SpaceX's Dominance: Controls 60% of active satellites and conducted 87% of U.S. orbital launches in the previous year.
Amazon's Strategy: Faced shareholder pressure to utilize SpaceX's cost-effective Falcon 9 rockets over competitors like Blue Origin, highlighting SpaceX's monopolistic power (44:00).
Ed asserts that SpaceX's monopoly presents both economic opportunities and potential regulatory challenges, comparing it to the telecommunications oligopoly controlled by AT&T and Verizon.
Scott underscores SpaceX's unparalleled launch capabilities and cost-efficiency, suggesting regulatory bodies may require them to lease capacity to maintain competitive neutrality (48:13).
The conversation delves deeper into the implications of SpaceX's dominance in the space industry.
Market Influence: SpaceX's control over satellite launches and infrastructure positions it as a critical player in both commercial and military sectors.
Investment Perspective: Ed views SpaceX as an extraordinary investment due to its monopolistic advantage and essential role in global connectivity (51:16).
Scott contrasts SpaceX with other tech giants, noting that while AI companies like OpenAI are significant, SpaceX's technological moat remains unmatched.
Wrapping up, Scott and Ed reflect on the interplay between media distraction and significant economic events, predicting continued volatility and disruptive strategies from political figures.
Scott's Prediction: Anticipates a series of distracting and unfounded announcements from the White House to divert attention from pressing issues (58:03).
Ed's Agreement: Highlights the reinforcing cycle of distraction and the strengthening of conspiracy narratives within society (60:54).
Inflation Measures: Understanding the distinction between CPI and PPI is crucial in assessing the true impact of tariffs on the economy.
Retail Trading Surge: The unprecedented increase in retail investor activity is reshaping market dynamics, emphasizing the need for informed and disciplined investment strategies.

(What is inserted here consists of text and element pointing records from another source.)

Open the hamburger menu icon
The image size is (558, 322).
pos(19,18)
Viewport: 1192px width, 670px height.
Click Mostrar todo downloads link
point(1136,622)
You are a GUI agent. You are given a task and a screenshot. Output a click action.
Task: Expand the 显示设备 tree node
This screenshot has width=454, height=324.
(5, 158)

Monopolistic Power in Space: SpaceX's dominance in the satellite launch market exemplifies the challenges and opportunities presented by monopolistic control in critical industries.
Media's Role: The polarization of media interpretations of economic data underscores the importance of critical thinking and balanced information consumption.
Notable Quotes
Ed Elson (08:06): "The PPI doesn't negate the impact of tariffs; it’s a measure of domestic production and doesn’t account for imported goods."

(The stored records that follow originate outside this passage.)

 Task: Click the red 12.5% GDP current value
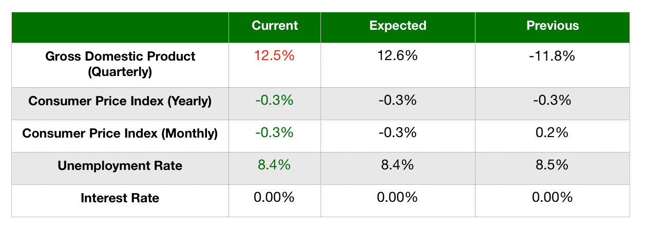(x=274, y=56)
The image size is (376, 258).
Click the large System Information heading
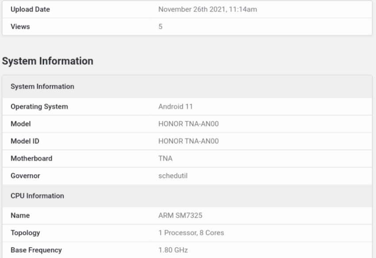(x=47, y=61)
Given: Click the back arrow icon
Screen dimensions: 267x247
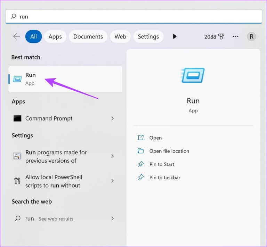Looking at the screenshot, I should (16, 36).
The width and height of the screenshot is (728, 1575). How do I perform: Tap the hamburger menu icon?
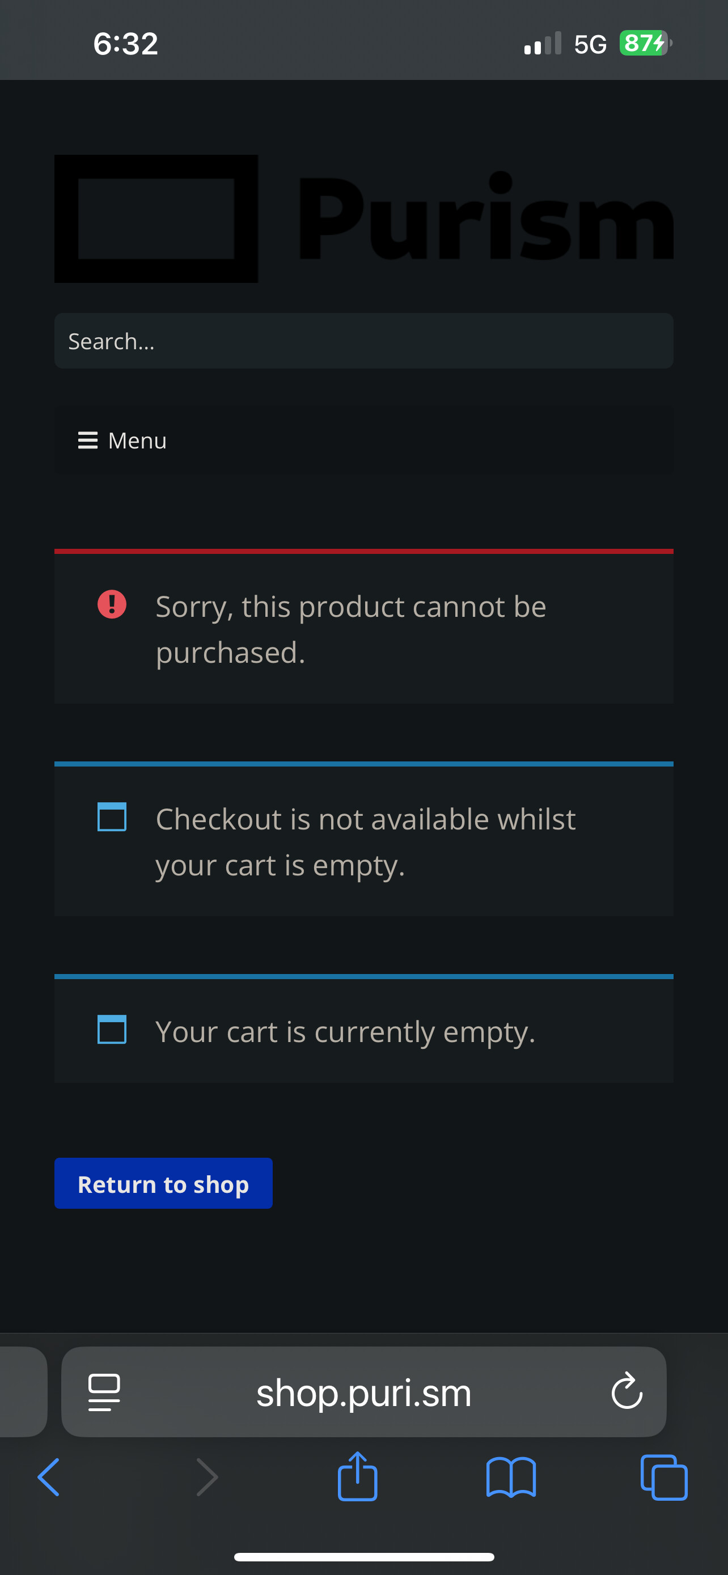pyautogui.click(x=88, y=440)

Scott Galloway (10:40): "Having tariffs and economic policies come back to bite us."
Scott Galloway (20:55): "Media has become entertainment, rewarding polarization."

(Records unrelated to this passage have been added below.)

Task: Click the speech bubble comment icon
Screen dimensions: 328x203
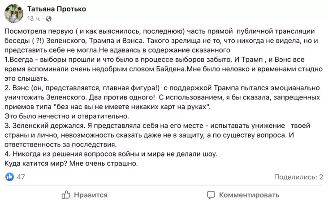Action: 211,195
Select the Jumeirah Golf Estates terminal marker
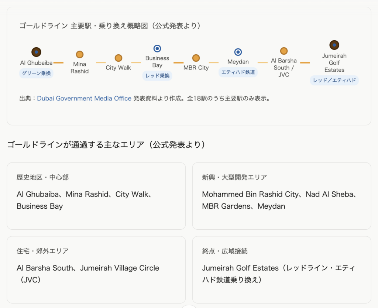 tap(334, 45)
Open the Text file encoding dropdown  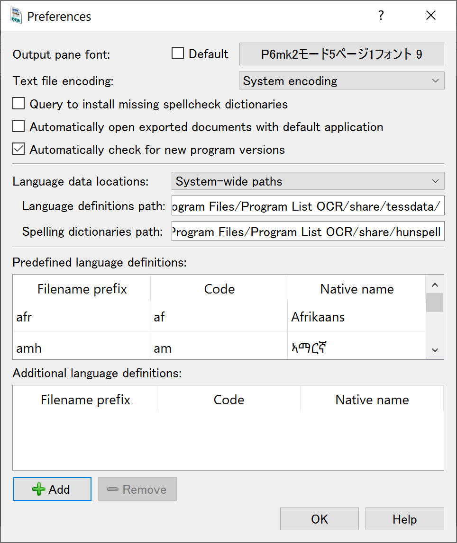(341, 81)
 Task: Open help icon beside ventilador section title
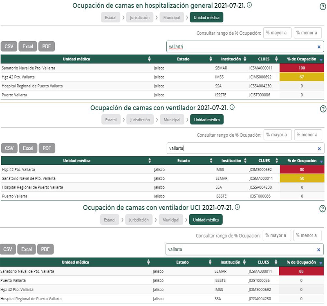(x=323, y=109)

Scott Galloway (35:22): "The democratization of investing is actually a good thing. Bringing people into the markets and making it easy for them to start investing, that is a good thing."
Ed Elson (44:00): "This is like the most dominant monopoly we've seen in a really long time."
Scott Galloway (51:16): "Starlink is the most impressive product I've used in the last decade."
Conclusion
This episode of Prof G Markets provides a comprehensive analysis of the factors driving a historic quarter in stock trading, emphasizing the significant roles of retail investors and monopolistic entities like SpaceX. The hosts encourage listeners to adopt disciplined investment strategies amidst a landscape of polarized information and speculative trading behaviors.